- [Material provided]:
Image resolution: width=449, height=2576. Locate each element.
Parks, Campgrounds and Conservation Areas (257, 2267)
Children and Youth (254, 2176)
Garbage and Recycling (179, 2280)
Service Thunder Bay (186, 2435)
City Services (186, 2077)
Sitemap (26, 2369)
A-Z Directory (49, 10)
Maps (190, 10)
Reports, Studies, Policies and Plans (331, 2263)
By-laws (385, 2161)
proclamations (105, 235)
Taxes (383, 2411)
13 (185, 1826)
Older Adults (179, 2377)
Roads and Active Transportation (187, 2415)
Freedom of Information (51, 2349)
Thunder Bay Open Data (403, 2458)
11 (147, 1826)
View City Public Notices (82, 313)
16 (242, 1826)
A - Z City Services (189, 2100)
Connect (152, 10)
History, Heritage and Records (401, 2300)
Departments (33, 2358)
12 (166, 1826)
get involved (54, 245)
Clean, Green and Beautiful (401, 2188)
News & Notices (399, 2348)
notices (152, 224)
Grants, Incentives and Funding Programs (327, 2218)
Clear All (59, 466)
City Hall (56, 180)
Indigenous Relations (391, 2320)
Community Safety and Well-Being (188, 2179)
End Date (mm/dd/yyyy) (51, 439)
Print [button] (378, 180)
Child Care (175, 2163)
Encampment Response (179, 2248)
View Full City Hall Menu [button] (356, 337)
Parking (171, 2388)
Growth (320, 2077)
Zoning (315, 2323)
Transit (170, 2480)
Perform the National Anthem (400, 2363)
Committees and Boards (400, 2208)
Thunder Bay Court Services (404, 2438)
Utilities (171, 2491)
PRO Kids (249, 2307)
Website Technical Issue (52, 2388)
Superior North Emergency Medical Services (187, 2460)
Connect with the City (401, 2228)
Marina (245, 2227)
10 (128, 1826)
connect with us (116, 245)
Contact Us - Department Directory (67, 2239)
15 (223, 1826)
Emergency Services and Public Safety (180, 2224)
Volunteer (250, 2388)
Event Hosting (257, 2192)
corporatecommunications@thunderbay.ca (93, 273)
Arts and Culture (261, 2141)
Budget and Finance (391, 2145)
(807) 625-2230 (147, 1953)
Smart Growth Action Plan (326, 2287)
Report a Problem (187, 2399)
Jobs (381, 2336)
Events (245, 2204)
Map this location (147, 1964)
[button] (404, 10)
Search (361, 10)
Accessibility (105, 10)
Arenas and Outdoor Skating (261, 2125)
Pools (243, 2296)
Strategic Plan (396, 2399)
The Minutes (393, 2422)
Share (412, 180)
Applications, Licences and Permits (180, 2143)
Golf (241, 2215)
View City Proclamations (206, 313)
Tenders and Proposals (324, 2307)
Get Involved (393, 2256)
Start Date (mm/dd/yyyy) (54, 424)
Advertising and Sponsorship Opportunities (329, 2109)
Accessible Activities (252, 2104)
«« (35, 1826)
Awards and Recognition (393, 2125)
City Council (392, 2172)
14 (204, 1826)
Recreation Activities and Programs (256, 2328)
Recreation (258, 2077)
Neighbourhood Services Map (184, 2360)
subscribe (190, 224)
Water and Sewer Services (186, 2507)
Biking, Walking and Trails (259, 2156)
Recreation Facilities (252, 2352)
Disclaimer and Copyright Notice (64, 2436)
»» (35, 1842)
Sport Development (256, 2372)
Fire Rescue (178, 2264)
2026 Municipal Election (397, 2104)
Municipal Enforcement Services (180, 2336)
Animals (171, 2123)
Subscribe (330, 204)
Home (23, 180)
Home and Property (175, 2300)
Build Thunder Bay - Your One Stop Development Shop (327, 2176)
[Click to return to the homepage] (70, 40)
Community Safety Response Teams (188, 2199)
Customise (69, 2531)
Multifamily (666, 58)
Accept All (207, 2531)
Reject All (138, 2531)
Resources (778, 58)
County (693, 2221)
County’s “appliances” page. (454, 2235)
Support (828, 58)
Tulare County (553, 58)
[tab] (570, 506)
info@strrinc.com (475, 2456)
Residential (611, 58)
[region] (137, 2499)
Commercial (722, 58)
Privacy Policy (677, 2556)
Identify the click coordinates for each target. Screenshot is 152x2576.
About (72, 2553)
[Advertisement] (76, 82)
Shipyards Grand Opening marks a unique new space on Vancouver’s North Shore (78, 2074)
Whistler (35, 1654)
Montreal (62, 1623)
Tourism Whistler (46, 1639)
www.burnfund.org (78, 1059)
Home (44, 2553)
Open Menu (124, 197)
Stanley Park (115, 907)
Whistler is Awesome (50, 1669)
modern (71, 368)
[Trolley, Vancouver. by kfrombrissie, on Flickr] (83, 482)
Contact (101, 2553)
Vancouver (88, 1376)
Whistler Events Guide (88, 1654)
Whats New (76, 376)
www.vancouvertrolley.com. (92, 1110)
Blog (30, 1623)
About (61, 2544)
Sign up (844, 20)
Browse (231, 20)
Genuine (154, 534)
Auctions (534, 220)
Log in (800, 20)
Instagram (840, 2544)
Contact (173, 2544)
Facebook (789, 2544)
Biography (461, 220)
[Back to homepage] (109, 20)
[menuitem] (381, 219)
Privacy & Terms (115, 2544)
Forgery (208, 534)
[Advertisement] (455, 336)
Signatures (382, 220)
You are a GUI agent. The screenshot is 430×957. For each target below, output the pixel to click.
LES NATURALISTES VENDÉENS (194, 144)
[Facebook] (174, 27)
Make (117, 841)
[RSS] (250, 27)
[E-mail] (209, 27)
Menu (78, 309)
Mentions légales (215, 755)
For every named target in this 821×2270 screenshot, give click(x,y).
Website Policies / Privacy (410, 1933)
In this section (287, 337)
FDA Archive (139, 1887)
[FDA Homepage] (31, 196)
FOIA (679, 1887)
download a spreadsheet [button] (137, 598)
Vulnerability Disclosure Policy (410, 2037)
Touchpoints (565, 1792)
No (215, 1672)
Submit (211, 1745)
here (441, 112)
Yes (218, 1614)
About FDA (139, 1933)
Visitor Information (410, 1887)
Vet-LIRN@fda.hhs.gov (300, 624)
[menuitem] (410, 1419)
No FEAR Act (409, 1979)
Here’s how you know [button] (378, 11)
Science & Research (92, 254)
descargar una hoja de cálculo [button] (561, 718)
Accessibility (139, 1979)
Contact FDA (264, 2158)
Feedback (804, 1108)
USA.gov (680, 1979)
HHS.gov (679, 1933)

- [Work item]: Once more, set down the full listing, verbatim.

- [Response]:
Image resolution: width=449, height=2576. Locate each element.
Parks, Campgrounds and Conservation Areas (257, 2267)
Children and Youth (254, 2176)
Garbage and Recycling (179, 2280)
Service Thunder Bay (186, 2435)
City Services (186, 2077)
Sitemap (26, 2369)
A-Z Directory (49, 10)
Maps (190, 10)
Reports, Studies, Policies and Plans (331, 2263)
By-laws (385, 2161)
proclamations (105, 235)
Taxes (383, 2411)
13 (185, 1826)
Older Adults (179, 2377)
Roads and Active Transportation (187, 2415)
Freedom of Information (51, 2349)
Thunder Bay Open Data (403, 2458)
11 (147, 1826)
View City Public Notices (82, 313)
16 (242, 1826)
A - Z City Services (189, 2100)
Connect (152, 10)
History, Heritage and Records (401, 2300)
Departments (33, 2358)
12 (166, 1826)
get involved (54, 245)
Clean, Green and Beautiful (401, 2188)
News & Notices (399, 2348)
notices (152, 224)
Grants, Incentives and Funding Programs (327, 2218)
Clear All (59, 466)
City Hall (56, 180)
Indigenous Relations (391, 2320)
Community Safety and Well-Being (188, 2179)
End Date (mm/dd/yyyy) (51, 439)
Print [button] (378, 180)
Child Care (175, 2163)
Encampment Response (179, 2248)
View Full City Hall Menu [button] (356, 337)
Parking (171, 2388)
Growth (320, 2077)
Zoning (315, 2323)
Transit (170, 2480)
Perform the National Anthem (400, 2363)
Committees and Boards (400, 2208)
Thunder Bay Court Services (404, 2438)
Utilities (171, 2491)
PRO Kids (249, 2307)
Website Technical Issue (52, 2388)
Superior North Emergency Medical Services (187, 2460)
Connect with the City (401, 2228)
Marina (245, 2227)
10 (128, 1826)
connect with us (116, 245)
Contact Us - Department Directory (67, 2239)
15 (223, 1826)
Emergency Services and Public Safety (180, 2224)
Volunteer (250, 2388)
Event Hosting (257, 2192)
corporatecommunications@thunderbay.ca (93, 273)
Arts and Culture (261, 2141)
Budget and Finance (391, 2145)
(807) 625-2230 (147, 1953)
Smart Growth Action Plan (326, 2287)
Report a Problem (187, 2399)
Jobs (381, 2336)
Events (245, 2204)
Map this location (147, 1964)
[button] (404, 10)
Search (361, 10)
Accessibility (105, 10)
Arenas and Outdoor Skating (261, 2125)
Pools (243, 2296)
Strategic Plan (396, 2399)
The Minutes (393, 2422)
Share (412, 180)
Applications, Licences and Permits (180, 2143)
Golf (241, 2215)
View City Proclamations (206, 313)
Tenders and Proposals (324, 2307)
Get Involved (393, 2256)
Start Date (mm/dd/yyyy) (54, 424)
Advertising and Sponsorship Opportunities (329, 2109)
Accessible Activities (252, 2104)
«« (35, 1826)
Awards and Recognition (393, 2125)
City Council (392, 2172)
14 (204, 1826)
Recreation Activities and Programs (256, 2328)
Recreation (258, 2077)
Neighbourhood Services Map (184, 2360)
subscribe (190, 224)
Water and Sewer Services (186, 2507)
Biking, Walking and Trails (259, 2156)
Recreation Facilities (252, 2352)
Disclaimer and Copyright Notice (64, 2436)
»» (35, 1842)
Sport Development (256, 2372)
Fire Rescue (178, 2264)
2026 Municipal Election (397, 2104)
Municipal Enforcement Services (180, 2336)
Animals (171, 2123)
Subscribe (330, 204)
Home (23, 180)
Home and Property (175, 2300)
Build Thunder Bay - Your One Stop Development Shop (327, 2176)
[Click to return to the homepage] (70, 40)
Community Safety Response Teams (188, 2199)
Customise (69, 2531)
Multifamily (666, 58)
Accept All (207, 2531)
Reject All (138, 2531)
Resources (778, 58)
County (693, 2221)
County’s “appliances” page. (454, 2235)
Support (828, 58)
Tulare County (553, 58)
[tab] (570, 506)
info@strrinc.com (475, 2456)
Residential (611, 58)
[region] (137, 2499)
Commercial (722, 58)
Privacy Policy (677, 2556)
Identify the click coordinates for each target. Screenshot is 152x2576.
About (72, 2553)
[Advertisement] (76, 82)
Shipyards Grand Opening marks a unique new space on Vancouver’s North Shore (78, 2074)
Whistler (35, 1654)
Montreal (62, 1623)
Tourism Whistler (46, 1639)
www.burnfund.org (78, 1059)
Home (44, 2553)
Open Menu (124, 197)
Stanley Park (115, 907)
Whistler is Awesome (50, 1669)
modern (71, 368)
[Trolley, Vancouver. by kfrombrissie, on Flickr] (83, 482)
Contact (101, 2553)
Vancouver (88, 1376)
Whistler Events Guide (88, 1654)
Whats New (76, 376)
www.vancouvertrolley.com. (92, 1110)
Blog (30, 1623)
About (61, 2544)
Sign up (844, 20)
Browse (231, 20)
Genuine (154, 534)
Auctions (534, 220)
Log in (800, 20)
Instagram (840, 2544)
Contact (173, 2544)
Facebook (789, 2544)
Biography (461, 220)
[Back to homepage] (109, 20)
[menuitem] (381, 219)
Privacy & Terms (115, 2544)
Forgery (208, 534)
[Advertisement] (455, 336)
Signatures (382, 220)
You are a GUI agent. The screenshot is 430×957. For each target below, output the pixel to click.
LES NATURALISTES VENDÉENS (194, 144)
[Facebook] (174, 27)
Make (117, 841)
[RSS] (250, 27)
[E-mail] (209, 27)
Menu (78, 309)
Mentions légales (215, 755)
For every named target in this 821×2270 screenshot, give click(x,y).
Website Policies / Privacy (410, 1933)
In this section (287, 337)
FDA Archive (139, 1887)
[FDA Homepage] (31, 196)
FOIA (679, 1887)
download a spreadsheet [button] (137, 598)
Vulnerability Disclosure Policy (410, 2037)
Touchpoints (565, 1792)
No (215, 1672)
Submit (211, 1745)
here (441, 112)
Yes (218, 1614)
About FDA (139, 1933)
Visitor Information (410, 1887)
Vet-LIRN@fda.hhs.gov (300, 624)
[menuitem] (410, 1419)
No FEAR Act (409, 1979)
Here’s how you know [button] (378, 11)
Science & Research (92, 254)
descargar una hoja de cálculo [button] (561, 718)
Accessibility (139, 1979)
Contact FDA (264, 2158)
Feedback (804, 1108)
USA.gov (680, 1979)
HHS.gov (679, 1933)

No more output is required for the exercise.